*** Begin section ***

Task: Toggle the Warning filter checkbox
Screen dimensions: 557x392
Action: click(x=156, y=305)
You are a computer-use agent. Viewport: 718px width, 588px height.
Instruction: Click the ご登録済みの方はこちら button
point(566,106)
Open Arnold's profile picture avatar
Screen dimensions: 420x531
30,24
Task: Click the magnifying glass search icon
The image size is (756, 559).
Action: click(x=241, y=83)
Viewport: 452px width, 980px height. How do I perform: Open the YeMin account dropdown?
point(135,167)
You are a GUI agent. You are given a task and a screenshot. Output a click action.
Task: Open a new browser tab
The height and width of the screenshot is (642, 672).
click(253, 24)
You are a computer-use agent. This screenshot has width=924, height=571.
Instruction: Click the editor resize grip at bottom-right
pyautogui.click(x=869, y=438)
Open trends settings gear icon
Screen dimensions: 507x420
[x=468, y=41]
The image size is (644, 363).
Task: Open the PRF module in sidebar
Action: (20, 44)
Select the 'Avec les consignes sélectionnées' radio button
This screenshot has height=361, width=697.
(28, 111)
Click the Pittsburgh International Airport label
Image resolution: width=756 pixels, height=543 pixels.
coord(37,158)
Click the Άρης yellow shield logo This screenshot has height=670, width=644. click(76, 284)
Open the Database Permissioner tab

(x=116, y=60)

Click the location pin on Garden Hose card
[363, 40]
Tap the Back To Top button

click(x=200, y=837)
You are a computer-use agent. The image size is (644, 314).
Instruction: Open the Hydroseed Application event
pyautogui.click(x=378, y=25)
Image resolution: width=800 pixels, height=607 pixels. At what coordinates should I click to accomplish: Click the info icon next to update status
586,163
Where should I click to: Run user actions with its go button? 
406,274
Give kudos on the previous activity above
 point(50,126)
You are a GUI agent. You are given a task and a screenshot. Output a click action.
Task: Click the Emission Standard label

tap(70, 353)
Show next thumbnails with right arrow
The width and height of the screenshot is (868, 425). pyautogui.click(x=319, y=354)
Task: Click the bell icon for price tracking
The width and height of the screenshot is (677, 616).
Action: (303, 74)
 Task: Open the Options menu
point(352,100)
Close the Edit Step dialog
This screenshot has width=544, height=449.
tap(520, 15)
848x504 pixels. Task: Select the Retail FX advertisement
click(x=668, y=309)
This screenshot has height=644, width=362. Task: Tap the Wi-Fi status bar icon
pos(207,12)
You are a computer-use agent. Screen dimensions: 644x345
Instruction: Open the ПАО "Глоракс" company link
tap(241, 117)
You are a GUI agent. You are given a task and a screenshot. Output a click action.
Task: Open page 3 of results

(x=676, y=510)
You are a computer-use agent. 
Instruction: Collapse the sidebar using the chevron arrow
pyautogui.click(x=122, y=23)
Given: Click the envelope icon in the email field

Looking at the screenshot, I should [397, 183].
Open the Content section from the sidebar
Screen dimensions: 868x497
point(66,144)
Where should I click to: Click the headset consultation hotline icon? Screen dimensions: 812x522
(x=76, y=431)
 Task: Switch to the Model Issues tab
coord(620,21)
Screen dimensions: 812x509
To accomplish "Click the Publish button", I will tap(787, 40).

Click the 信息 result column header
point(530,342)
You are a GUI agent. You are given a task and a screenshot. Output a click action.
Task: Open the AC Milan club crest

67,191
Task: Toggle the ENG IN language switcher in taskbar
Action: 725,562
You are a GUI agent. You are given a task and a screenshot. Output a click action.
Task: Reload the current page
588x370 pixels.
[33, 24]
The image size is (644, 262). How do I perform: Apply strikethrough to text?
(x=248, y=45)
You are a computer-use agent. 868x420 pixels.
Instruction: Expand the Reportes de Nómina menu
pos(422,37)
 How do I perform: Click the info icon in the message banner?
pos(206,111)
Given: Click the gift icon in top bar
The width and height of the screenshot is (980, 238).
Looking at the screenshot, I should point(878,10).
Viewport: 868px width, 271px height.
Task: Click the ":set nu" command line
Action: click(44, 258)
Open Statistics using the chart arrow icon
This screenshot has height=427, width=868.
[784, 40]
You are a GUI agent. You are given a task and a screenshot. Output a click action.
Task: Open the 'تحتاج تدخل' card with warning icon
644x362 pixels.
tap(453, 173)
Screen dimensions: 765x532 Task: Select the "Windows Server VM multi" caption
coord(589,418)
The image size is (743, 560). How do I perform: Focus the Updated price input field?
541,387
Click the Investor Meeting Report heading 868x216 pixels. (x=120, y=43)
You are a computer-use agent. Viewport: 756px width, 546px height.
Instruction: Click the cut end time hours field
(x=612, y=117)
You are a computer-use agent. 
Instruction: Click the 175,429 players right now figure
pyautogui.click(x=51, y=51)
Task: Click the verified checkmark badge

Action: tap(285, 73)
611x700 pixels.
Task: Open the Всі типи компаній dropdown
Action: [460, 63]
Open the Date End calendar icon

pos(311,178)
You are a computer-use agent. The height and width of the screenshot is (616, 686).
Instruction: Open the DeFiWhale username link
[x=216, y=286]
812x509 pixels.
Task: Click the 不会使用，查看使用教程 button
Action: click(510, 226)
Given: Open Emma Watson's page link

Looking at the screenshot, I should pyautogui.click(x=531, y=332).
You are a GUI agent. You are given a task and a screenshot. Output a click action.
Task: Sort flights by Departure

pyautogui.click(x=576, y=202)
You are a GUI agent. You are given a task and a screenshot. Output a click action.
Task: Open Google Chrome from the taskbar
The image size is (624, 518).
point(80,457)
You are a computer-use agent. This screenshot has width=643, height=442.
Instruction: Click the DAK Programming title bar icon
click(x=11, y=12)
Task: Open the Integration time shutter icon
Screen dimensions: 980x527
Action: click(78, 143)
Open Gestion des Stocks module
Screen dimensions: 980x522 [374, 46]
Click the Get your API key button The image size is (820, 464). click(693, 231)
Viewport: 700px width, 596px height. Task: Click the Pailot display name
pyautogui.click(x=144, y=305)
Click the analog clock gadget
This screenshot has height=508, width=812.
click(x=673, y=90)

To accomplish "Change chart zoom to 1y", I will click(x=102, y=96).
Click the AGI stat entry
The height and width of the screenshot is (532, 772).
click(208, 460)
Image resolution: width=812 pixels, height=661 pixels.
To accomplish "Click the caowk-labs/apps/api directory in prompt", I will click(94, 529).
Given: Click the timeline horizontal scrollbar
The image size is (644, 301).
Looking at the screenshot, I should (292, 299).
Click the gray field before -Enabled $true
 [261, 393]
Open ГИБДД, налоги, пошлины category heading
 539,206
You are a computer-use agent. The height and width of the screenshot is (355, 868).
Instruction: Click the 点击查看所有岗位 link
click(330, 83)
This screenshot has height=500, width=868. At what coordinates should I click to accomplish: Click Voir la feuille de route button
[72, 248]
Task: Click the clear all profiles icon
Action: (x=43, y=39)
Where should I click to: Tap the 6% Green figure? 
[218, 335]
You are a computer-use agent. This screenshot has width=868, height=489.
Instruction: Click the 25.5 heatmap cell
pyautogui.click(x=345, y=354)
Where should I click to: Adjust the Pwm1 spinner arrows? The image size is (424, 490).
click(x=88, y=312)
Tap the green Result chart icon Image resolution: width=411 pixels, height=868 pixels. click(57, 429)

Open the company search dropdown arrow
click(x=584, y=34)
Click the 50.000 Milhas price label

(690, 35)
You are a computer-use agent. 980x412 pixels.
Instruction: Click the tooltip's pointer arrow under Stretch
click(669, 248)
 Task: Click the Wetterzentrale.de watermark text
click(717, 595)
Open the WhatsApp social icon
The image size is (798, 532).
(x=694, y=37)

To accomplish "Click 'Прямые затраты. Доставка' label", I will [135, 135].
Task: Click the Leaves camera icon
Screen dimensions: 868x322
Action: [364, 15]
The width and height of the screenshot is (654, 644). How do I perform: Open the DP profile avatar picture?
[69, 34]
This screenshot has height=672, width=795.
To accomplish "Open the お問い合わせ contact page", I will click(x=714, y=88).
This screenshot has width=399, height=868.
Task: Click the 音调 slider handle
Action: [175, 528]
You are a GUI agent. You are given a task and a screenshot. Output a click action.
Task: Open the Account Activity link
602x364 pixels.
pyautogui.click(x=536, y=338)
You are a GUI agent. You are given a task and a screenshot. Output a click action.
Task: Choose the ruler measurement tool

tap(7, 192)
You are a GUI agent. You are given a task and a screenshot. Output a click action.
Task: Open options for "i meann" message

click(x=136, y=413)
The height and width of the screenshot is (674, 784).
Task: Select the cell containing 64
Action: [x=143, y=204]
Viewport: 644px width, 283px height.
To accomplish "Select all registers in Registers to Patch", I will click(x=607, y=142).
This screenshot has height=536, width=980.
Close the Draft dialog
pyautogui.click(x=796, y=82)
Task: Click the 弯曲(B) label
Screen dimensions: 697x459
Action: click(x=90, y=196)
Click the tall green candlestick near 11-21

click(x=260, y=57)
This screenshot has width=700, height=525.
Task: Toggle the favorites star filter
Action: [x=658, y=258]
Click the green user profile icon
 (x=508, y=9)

*** End section ***

> _Work instructions_: In the listing above, the lines from the one containing "You are a computer-use agent. Viewport: 718px" through the one containing "Open trends settings gear icon" must be set down exactly, with no other lines.

> _Answer box_:
You are a computer-use agent. Viewport: 718px width, 588px height.
Instruction: Click the ご登録済みの方はこちら button
point(566,106)
Open Arnold's profile picture avatar
Screen dimensions: 420x531
30,24
Task: Click the magnifying glass search icon
The image size is (756, 559).
Action: click(x=241, y=83)
Viewport: 452px width, 980px height. How do I perform: Open the YeMin account dropdown?
point(135,167)
You are a GUI agent. You are given a task and a screenshot. Output a click action.
Task: Open a new browser tab
The height and width of the screenshot is (642, 672).
click(253, 24)
You are a computer-use agent. This screenshot has width=924, height=571.
Instruction: Click the editor resize grip at bottom-right
pyautogui.click(x=869, y=438)
Open trends settings gear icon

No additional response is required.